• **What to produce**:
Type out the entries below again, character for character.

(Records from a collection)
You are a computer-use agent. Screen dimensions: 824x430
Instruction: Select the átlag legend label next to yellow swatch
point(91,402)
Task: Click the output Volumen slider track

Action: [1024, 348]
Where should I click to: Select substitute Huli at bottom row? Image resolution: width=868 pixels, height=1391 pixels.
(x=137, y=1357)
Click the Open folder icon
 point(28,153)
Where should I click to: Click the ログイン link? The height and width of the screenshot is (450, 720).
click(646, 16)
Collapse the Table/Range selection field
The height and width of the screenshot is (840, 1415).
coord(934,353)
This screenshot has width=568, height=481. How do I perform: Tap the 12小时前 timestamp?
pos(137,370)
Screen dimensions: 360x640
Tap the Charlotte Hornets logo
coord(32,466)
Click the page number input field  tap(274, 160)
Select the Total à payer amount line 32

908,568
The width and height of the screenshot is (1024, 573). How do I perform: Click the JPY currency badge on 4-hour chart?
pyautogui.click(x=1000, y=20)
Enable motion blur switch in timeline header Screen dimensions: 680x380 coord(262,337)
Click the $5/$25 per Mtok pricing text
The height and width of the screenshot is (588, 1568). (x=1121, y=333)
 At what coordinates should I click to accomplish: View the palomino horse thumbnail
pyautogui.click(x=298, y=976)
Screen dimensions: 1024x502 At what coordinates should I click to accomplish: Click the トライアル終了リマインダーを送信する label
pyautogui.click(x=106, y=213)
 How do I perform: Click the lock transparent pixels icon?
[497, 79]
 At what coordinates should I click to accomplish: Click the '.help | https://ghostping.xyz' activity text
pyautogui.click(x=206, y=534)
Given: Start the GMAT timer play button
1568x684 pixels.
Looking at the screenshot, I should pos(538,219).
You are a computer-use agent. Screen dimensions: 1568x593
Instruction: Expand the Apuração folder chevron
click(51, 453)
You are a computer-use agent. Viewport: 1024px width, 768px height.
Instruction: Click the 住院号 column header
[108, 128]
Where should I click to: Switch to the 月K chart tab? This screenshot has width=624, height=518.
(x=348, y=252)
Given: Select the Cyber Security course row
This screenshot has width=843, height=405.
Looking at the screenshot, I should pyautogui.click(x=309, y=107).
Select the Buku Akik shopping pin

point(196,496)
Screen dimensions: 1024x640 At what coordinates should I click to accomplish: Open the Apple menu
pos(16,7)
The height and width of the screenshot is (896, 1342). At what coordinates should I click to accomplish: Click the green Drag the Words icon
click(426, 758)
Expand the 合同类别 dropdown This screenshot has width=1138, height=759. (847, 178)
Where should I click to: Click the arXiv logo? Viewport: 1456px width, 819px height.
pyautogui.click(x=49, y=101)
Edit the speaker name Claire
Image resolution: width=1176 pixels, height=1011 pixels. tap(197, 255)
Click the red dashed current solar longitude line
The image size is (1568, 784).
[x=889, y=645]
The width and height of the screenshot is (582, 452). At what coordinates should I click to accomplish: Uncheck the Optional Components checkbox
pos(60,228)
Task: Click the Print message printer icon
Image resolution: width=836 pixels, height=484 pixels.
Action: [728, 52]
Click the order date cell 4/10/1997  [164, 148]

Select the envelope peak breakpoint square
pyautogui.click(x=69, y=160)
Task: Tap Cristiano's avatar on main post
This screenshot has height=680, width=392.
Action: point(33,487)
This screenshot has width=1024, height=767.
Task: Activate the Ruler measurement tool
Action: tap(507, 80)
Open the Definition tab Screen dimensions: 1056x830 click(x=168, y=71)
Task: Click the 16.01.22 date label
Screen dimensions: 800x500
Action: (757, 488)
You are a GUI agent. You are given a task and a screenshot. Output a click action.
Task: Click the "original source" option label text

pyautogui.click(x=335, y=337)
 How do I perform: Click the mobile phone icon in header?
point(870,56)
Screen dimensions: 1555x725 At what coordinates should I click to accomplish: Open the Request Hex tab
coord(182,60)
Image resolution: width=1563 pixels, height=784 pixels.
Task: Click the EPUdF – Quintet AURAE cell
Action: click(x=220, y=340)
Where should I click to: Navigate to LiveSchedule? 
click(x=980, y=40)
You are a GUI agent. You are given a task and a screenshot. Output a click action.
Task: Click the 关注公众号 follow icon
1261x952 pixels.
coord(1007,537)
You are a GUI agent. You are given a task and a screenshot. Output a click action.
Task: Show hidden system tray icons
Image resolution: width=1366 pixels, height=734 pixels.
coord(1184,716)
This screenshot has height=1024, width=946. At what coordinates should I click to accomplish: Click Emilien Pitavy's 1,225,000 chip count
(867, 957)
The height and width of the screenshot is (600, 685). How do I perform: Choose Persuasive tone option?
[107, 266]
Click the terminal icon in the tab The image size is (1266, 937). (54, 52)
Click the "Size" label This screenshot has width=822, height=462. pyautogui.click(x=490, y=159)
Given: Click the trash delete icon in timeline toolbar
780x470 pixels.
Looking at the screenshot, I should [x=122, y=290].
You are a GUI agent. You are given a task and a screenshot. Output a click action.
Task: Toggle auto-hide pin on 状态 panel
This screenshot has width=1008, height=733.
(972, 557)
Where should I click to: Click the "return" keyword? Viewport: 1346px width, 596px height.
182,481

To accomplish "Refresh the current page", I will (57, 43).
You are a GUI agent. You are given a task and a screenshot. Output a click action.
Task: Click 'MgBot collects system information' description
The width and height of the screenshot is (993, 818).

• **Task answer**:
You are a computer-use agent. Screen dimensions: 824x430
Instruction: Select the átlag legend label next to yellow swatch
point(91,402)
Task: Click the output Volumen slider track

Action: [1024, 348]
Where should I click to: Select substitute Huli at bottom row? Image resolution: width=868 pixels, height=1391 pixels.
(x=137, y=1357)
Click the Open folder icon
 point(28,153)
Where should I click to: Click the ログイン link? The height and width of the screenshot is (450, 720).
click(646, 16)
Collapse the Table/Range selection field
The height and width of the screenshot is (840, 1415).
coord(934,353)
This screenshot has width=568, height=481. How do I perform: Tap the 12小时前 timestamp?
pos(137,370)
Screen dimensions: 360x640
Tap the Charlotte Hornets logo
coord(32,466)
Click the page number input field  tap(274, 160)
Select the Total à payer amount line 32

908,568
The width and height of the screenshot is (1024, 573). How do I perform: Click the JPY currency badge on 4-hour chart?
pyautogui.click(x=1000, y=20)
Enable motion blur switch in timeline header Screen dimensions: 680x380 coord(262,337)
Click the $5/$25 per Mtok pricing text
The height and width of the screenshot is (588, 1568). (x=1121, y=333)
 At what coordinates should I click to accomplish: View the palomino horse thumbnail
pyautogui.click(x=298, y=976)
Screen dimensions: 1024x502 At what coordinates should I click to accomplish: Click the トライアル終了リマインダーを送信する label
pyautogui.click(x=106, y=213)
 How do I perform: Click the lock transparent pixels icon?
[497, 79]
 At what coordinates should I click to accomplish: Click the '.help | https://ghostping.xyz' activity text
pyautogui.click(x=206, y=534)
Given: Start the GMAT timer play button
1568x684 pixels.
Looking at the screenshot, I should pos(538,219).
You are a computer-use agent. Screen dimensions: 1568x593
Instruction: Expand the Apuração folder chevron
click(51, 453)
You are a computer-use agent. Viewport: 1024px width, 768px height.
Instruction: Click the 住院号 column header
[108, 128]
Where should I click to: Switch to the 月K chart tab? This screenshot has width=624, height=518.
(x=348, y=252)
Given: Select the Cyber Security course row
This screenshot has width=843, height=405.
Looking at the screenshot, I should pyautogui.click(x=309, y=107).
Select the Buku Akik shopping pin

point(196,496)
Screen dimensions: 1024x640 At what coordinates should I click to accomplish: Open the Apple menu
pos(16,7)
The height and width of the screenshot is (896, 1342). At what coordinates should I click to accomplish: Click the green Drag the Words icon
click(426, 758)
Expand the 合同类别 dropdown This screenshot has width=1138, height=759. (847, 178)
Where should I click to: Click the arXiv logo? Viewport: 1456px width, 819px height.
pyautogui.click(x=49, y=101)
Edit the speaker name Claire
Image resolution: width=1176 pixels, height=1011 pixels. tap(197, 255)
Click the red dashed current solar longitude line
The image size is (1568, 784).
[x=889, y=645]
The width and height of the screenshot is (582, 452). At what coordinates should I click to accomplish: Uncheck the Optional Components checkbox
pos(60,228)
Task: Click the Print message printer icon
Image resolution: width=836 pixels, height=484 pixels.
Action: [728, 52]
Click the order date cell 4/10/1997  [164, 148]

Select the envelope peak breakpoint square
pyautogui.click(x=69, y=160)
Task: Tap Cristiano's avatar on main post
This screenshot has height=680, width=392.
Action: point(33,487)
This screenshot has width=1024, height=767.
Task: Activate the Ruler measurement tool
Action: tap(507, 80)
Open the Definition tab Screen dimensions: 1056x830 click(x=168, y=71)
Task: Click the 16.01.22 date label
Screen dimensions: 800x500
Action: (757, 488)
You are a GUI agent. You are given a task and a screenshot. Output a click action.
Task: Click the "original source" option label text

pyautogui.click(x=335, y=337)
 How do I perform: Click the mobile phone icon in header?
point(870,56)
Screen dimensions: 1555x725 At what coordinates should I click to accomplish: Open the Request Hex tab
coord(182,60)
Image resolution: width=1563 pixels, height=784 pixels.
Task: Click the EPUdF – Quintet AURAE cell
Action: click(x=220, y=340)
Where should I click to: Navigate to LiveSchedule? 
click(x=980, y=40)
You are a GUI agent. You are given a task and a screenshot. Output a click action.
Task: Click the 关注公众号 follow icon
1261x952 pixels.
coord(1007,537)
You are a GUI agent. You are given a task and a screenshot. Output a click action.
Task: Show hidden system tray icons
Image resolution: width=1366 pixels, height=734 pixels.
coord(1184,716)
This screenshot has height=1024, width=946. At what coordinates should I click to accomplish: Click Emilien Pitavy's 1,225,000 chip count
(867, 957)
The height and width of the screenshot is (600, 685). How do I perform: Choose Persuasive tone option?
[107, 266]
Click the terminal icon in the tab The image size is (1266, 937). (54, 52)
Click the "Size" label This screenshot has width=822, height=462. pyautogui.click(x=490, y=159)
Given: Click the trash delete icon in timeline toolbar
780x470 pixels.
Looking at the screenshot, I should [x=122, y=290].
You are a GUI agent. You are given a task and a screenshot. Output a click action.
Task: Toggle auto-hide pin on 状态 panel
This screenshot has width=1008, height=733.
(972, 557)
Where should I click to: Click the "return" keyword? Viewport: 1346px width, 596px height.
182,481

To accomplish "Refresh the current page", I will (57, 43).
You are a GUI agent. You are given a task and a screenshot. Output a click action.
Task: Click 'MgBot collects system information' description
The width and height of the screenshot is (993, 818).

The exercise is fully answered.